Access the PDF for the Consensus Statement

 

{ 2 comments… add one }
  • Nick Crofts March 19, 2014, 4:36 am

    Congratulations to all involved in producing this Consensus Statement; I think it is great.

    I am however disappointed that in canvassing the available evidence in relation to prevention of HIV among and from PWID, only evidence of the negative role of law enforcement was considered: “… law enforcement practices and especially unauthorized policing practices are a pervasive barrier to the implementation and effectiveness of harm reduction programs.”

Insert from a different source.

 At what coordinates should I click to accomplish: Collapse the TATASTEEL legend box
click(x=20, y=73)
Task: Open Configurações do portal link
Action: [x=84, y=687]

    While this is true and needs recognition and challenging, there is mounting and available evidence of the positive role law enforcement can play in the HIV response, in partnerships with civil society and with HIV programmes. It would have been good had this evidence been referred to in the Consensus Statement, as the basis for a call for more work with police to engage them effectively as critical partners in the HIV response.

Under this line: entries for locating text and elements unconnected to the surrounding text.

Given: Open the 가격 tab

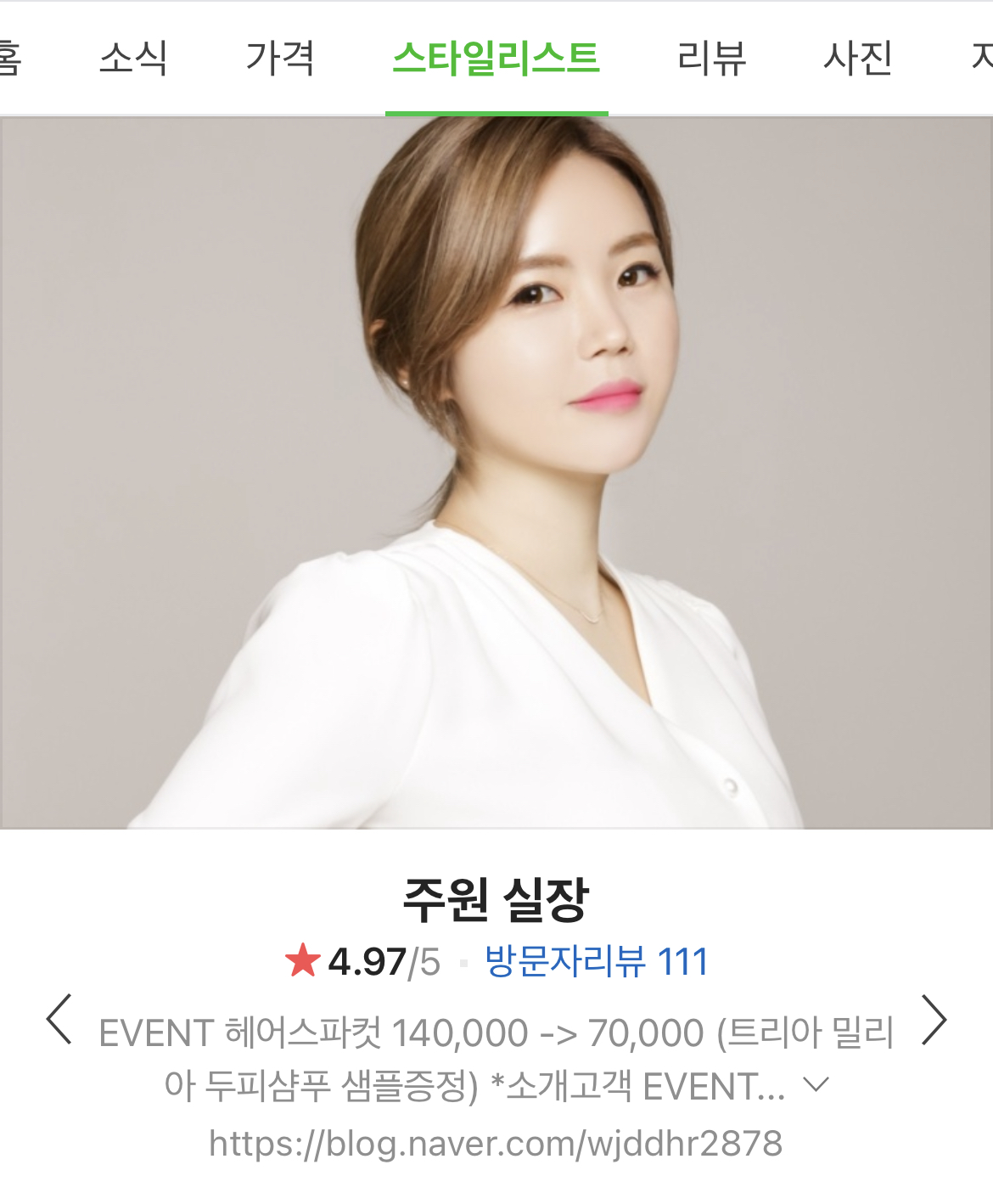Looking at the screenshot, I should [x=280, y=58].

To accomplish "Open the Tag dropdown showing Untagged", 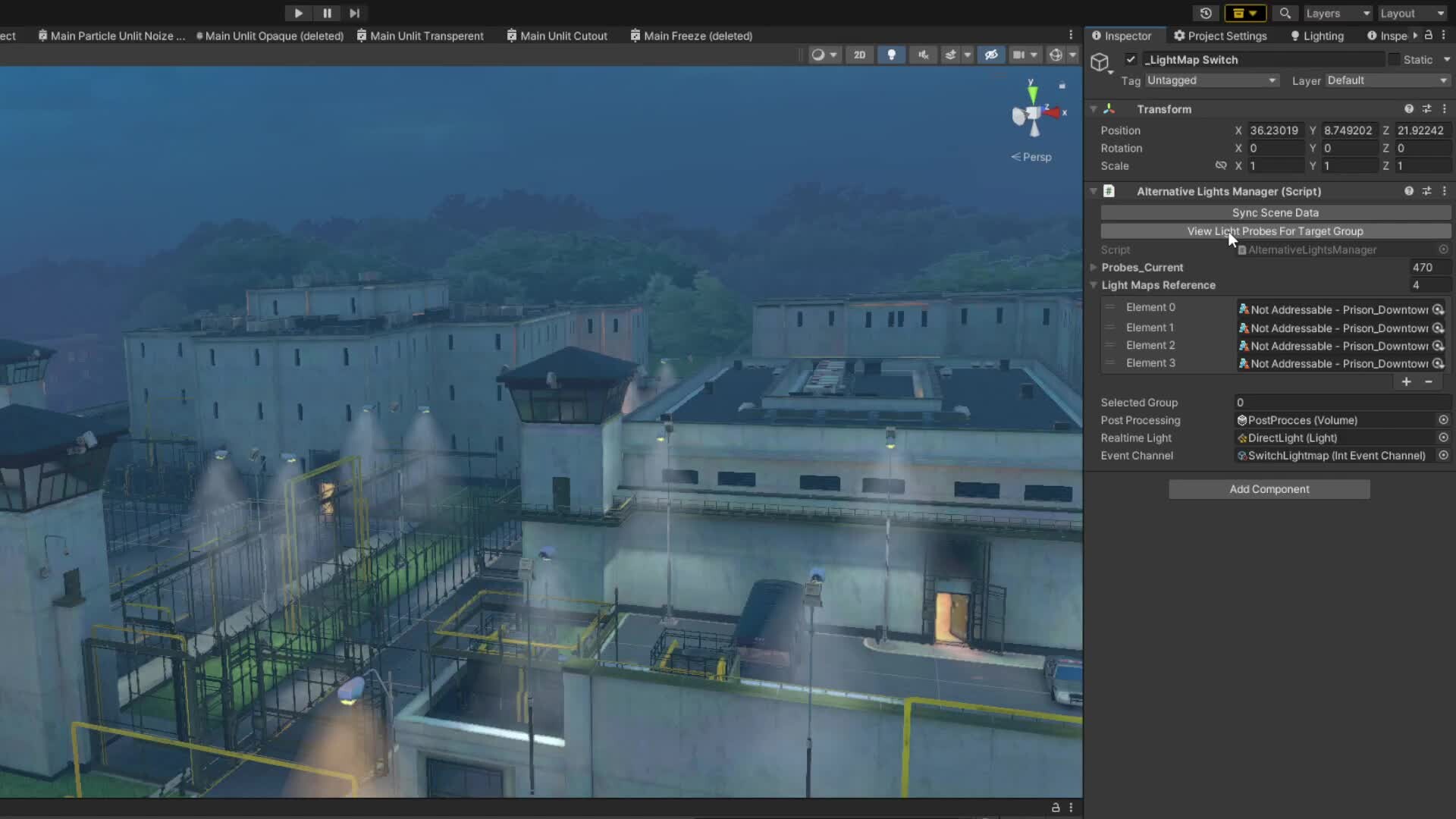I will click(1211, 80).
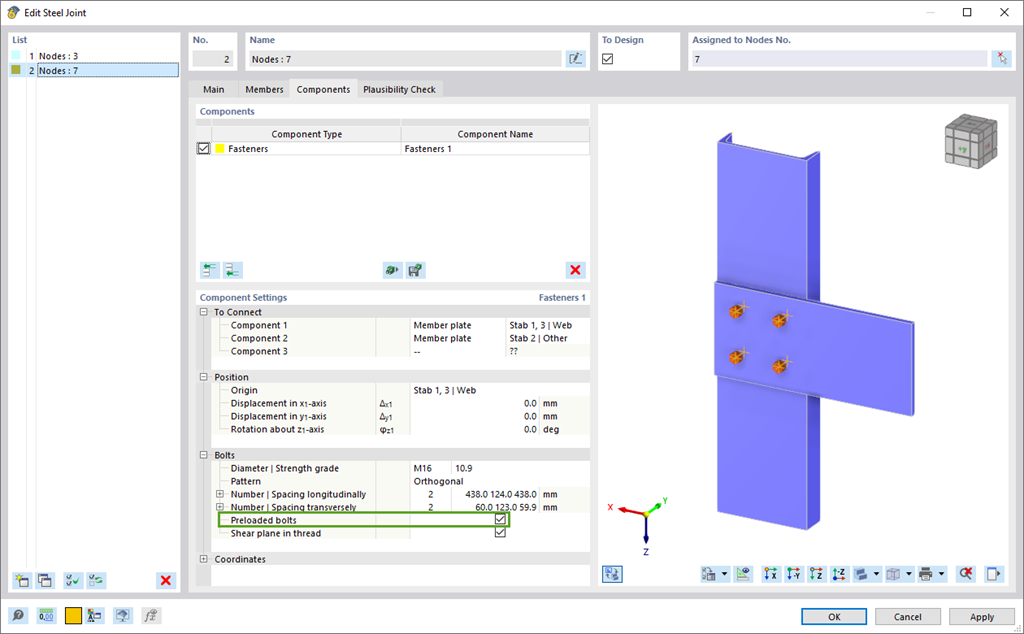
Task: Enable the Preloaded bolts checkbox
Action: (499, 520)
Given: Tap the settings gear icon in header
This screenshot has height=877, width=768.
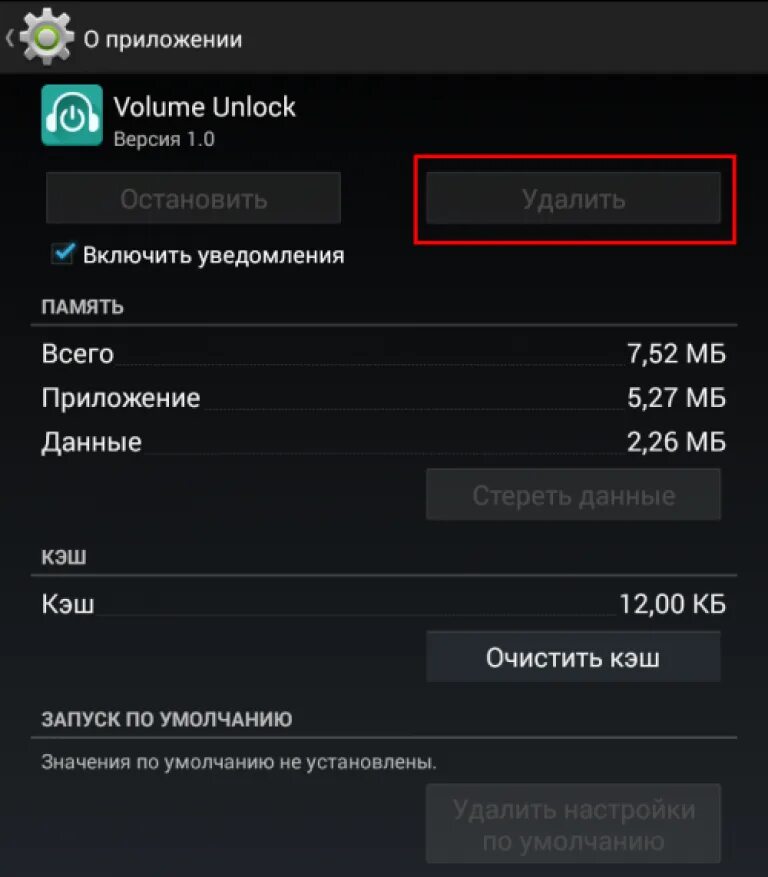Looking at the screenshot, I should point(46,37).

    For those who have not seen it, I attach the Statement of Support by police for harm reduction that has been produced by the Law Enforcement and HIV Network, has been signed by over 5,000 police officers worldwide and a number of police agencies (the most recent being the Seattle Police Department and the Dutch Police (Amsterdam)), and has been launched at the UN Crime Commission and at ICAAP2013, and will be launched again at AIDS2014.

    It is time to start referring in such documents as the Consensus Statement to police and other law enforcement as partners, actual or potential, in the HIV response, not simply as barriers and obstacles.

    Having said which – my congratulations again!

    Nick Crofts
    Director, LEAHN

  • Tariq March 19, 2014, 7:13 am

    I completely agree with Nick. ‘Positive law enforcement’ is a productive way to look at how best law enforcement agencies and personnel can help and become champions not only in promoting harm reduction but to provide a wider framework for support.

    One example is the start up of district AIDS councils (DACs) we have initiated in Pakistan. These are chaired by the local government administration and co chaired by civil society/communities. The DPO – district police officer who is responsible for law enforcement in the district is an active member of the DAC.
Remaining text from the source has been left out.